Archive for September, 2018

English For Everyday Situations

September 27th, 2018 in English for children

Encouraging someone

We can use the expression Hurry up! to encourage someone to do something more quickly.

  • Hurry up! They’re all waiting for us.
  • Hurry up! We’ve got to be there in less than twenty minutes.
  • Hurry up! We’re already late.

The expression Come on! is also used to encourage someone to do something.

  • Come on! We’ll be late.
  • Come on, Jenny, take a bite.
  • Come on! We’re going to be late for the film.

In a very informal style, we use the expression Go for it! to encourage someone to do something.

  • ‘I’m going to try my luck in the stock market.’ ‘Go for it!’
  • ‘I’m going to buy that car.’ ‘Go for it!’
  • ‘I’m going to apply for that job.’ ‘Go for it!’

Asking about people’s names and ages

Here are some expressions you can use to ask about people’s names and ages.

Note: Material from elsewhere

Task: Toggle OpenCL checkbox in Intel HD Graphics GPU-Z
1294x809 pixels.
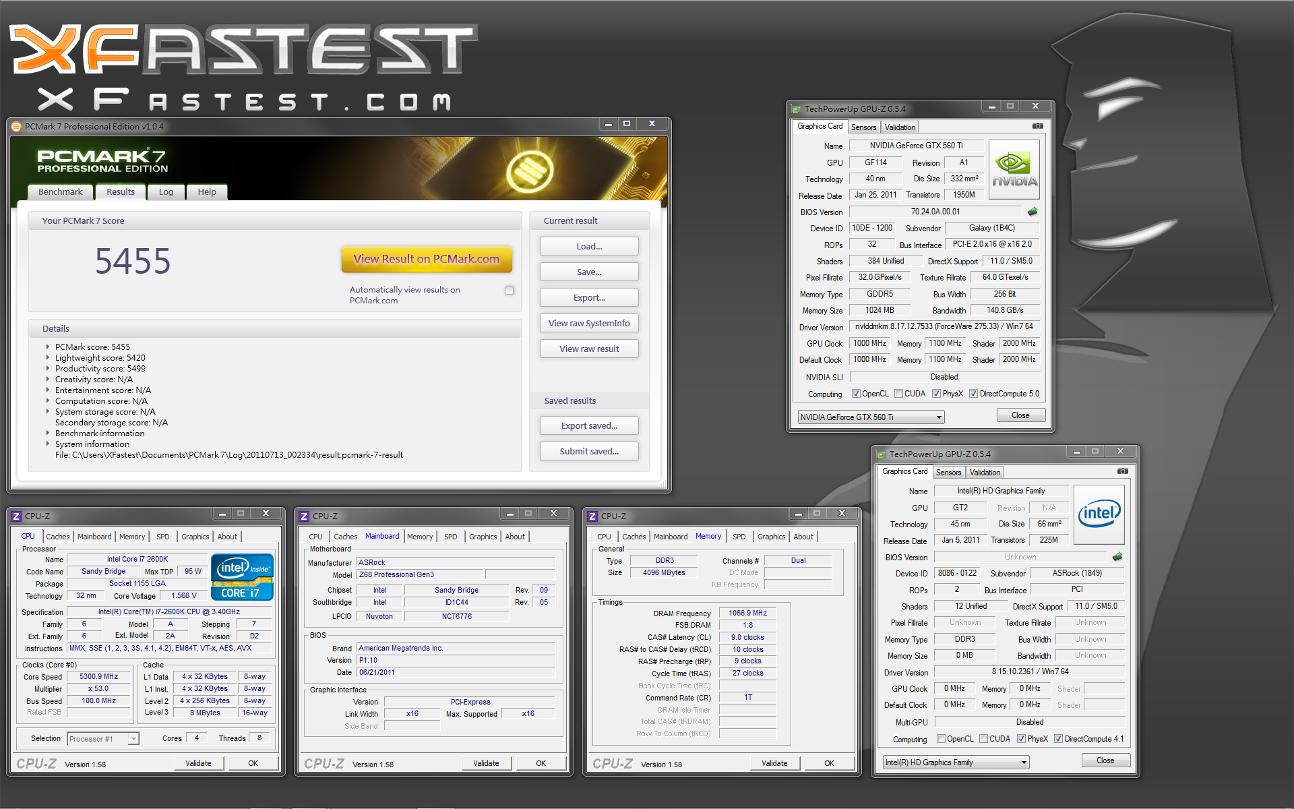Action: click(x=942, y=739)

  • ‘What’s your son’s name?’ ‘He’s called John.’
  • ‘What’s your daughter’s name?’‘She’s called Nancy.’
  • ‘What are their names?’‘They’re called Martin and Sonia.’
  • ‘How old is your son?’‘He’s ten.’
  • ‘How old is your daughter?’‘She’s four.’
  • ‘How old are your kids?’ ‘They’re ten and four.’
  • ‘How old are you?’ ‘I’m thirty-nine.’ / ‘I’m thirty-nine years old.’
  • ‘When’s your birthday?’ ‘It’s 18 May.’ (= It’s the eighteenth of May OR It’s May the eighteenth.)
  • Notes

While talking about our age, we do not usually say the words ‘years old’ after our age. It is possible, but not very common.